[INPUT DATA — start]

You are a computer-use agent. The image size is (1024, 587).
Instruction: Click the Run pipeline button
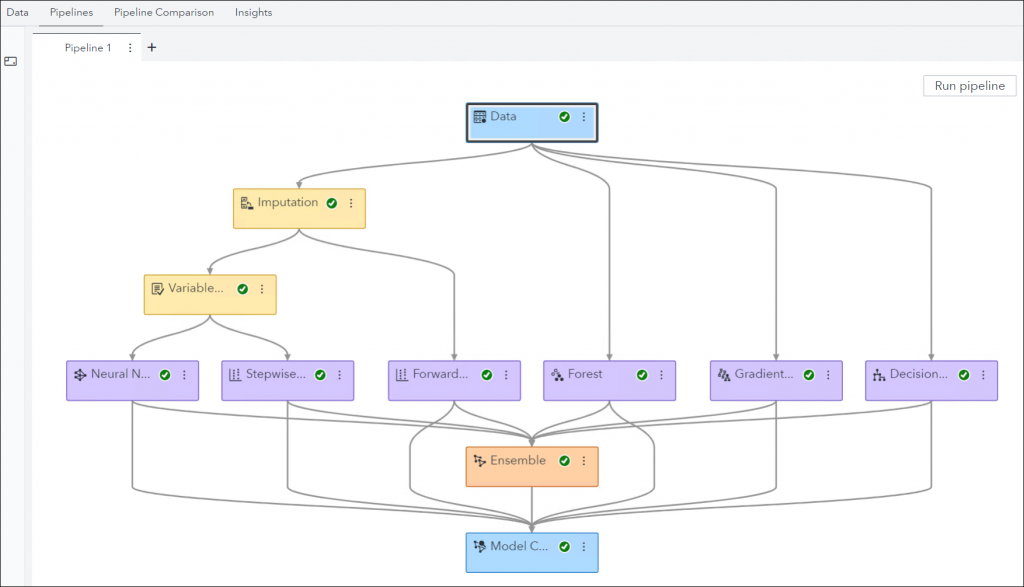[968, 85]
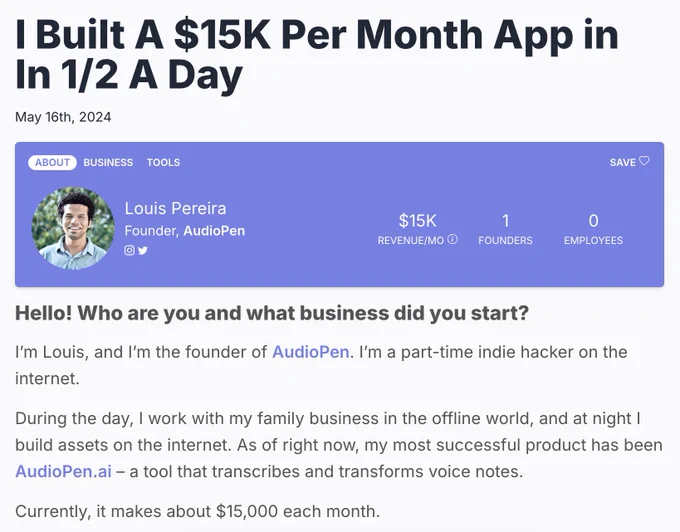Click the heart icon next to Save

coord(645,161)
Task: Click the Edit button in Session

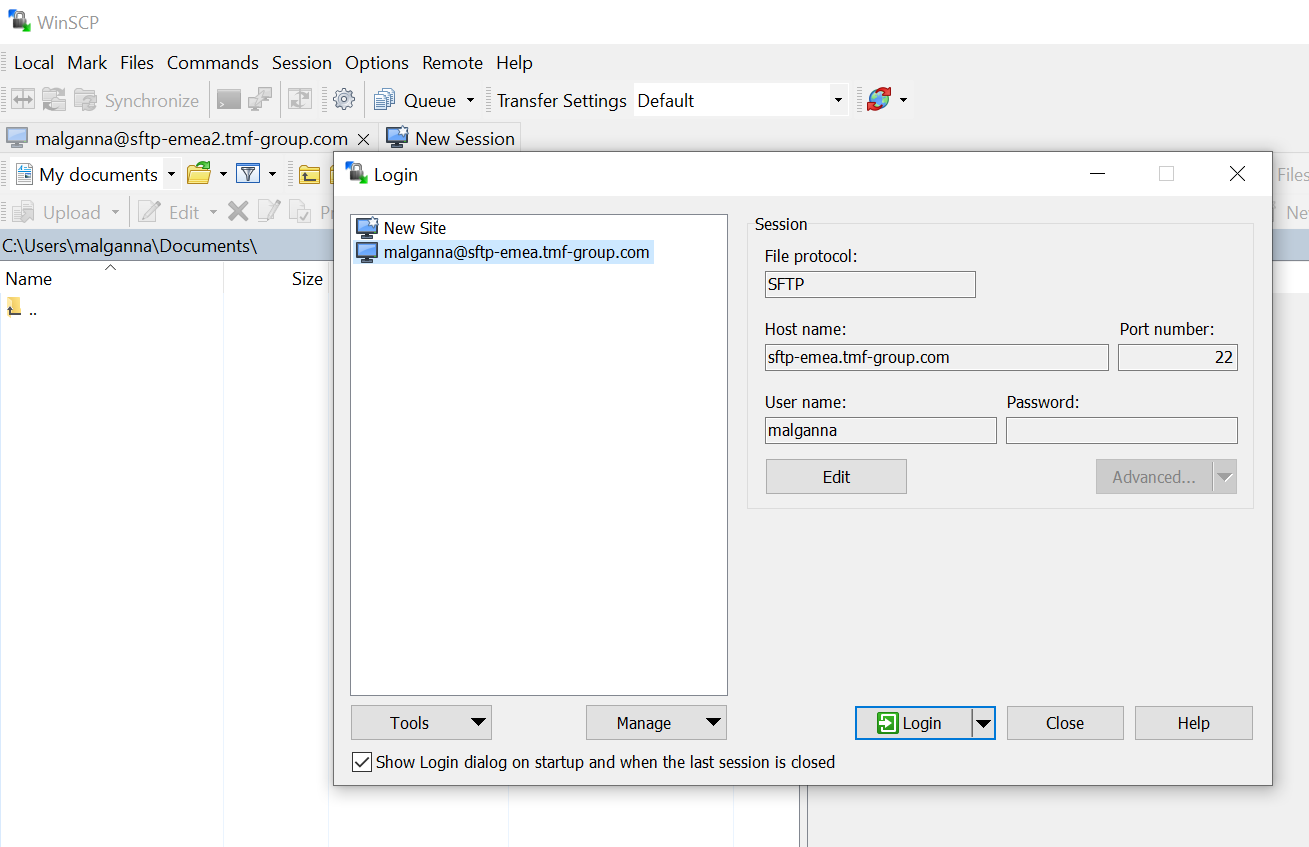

[INPUT DATA — finish]

- _REQUIREMENT_
The result should be an exact copy of the material, containing no pictures.

- _SOLUTION FOR THIS TASK_
You are a computer-use agent. The image size is (1024, 587).
Instruction: Click the Run pipeline button
[968, 85]
Click the heart icon next to Save

coord(645,161)
Task: Click the Edit button in Session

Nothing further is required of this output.